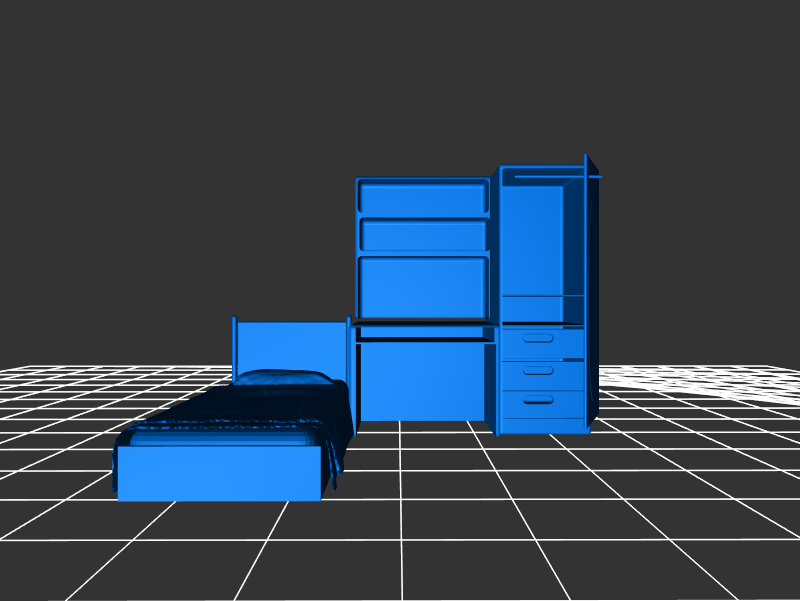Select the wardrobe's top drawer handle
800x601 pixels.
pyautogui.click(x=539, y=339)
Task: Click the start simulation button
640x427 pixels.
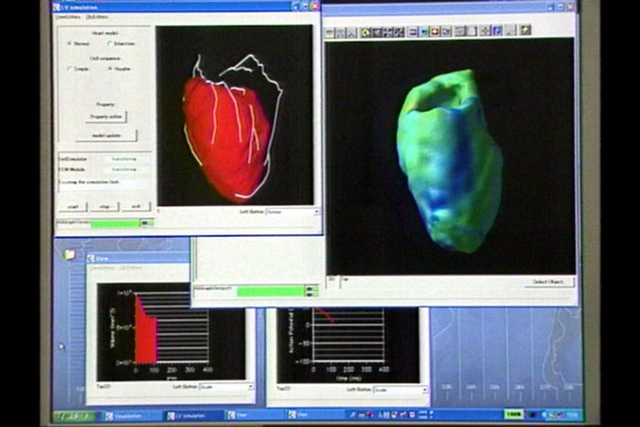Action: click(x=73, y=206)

THE TASK: Write out the lines of the listing from the one that holds "Task: Click the start simulation button" to the very last line, both included, exactly as they appear and without any pictures.

ANSWER SECTION:
Task: Click the start simulation button
640x427 pixels.
Action: click(x=73, y=206)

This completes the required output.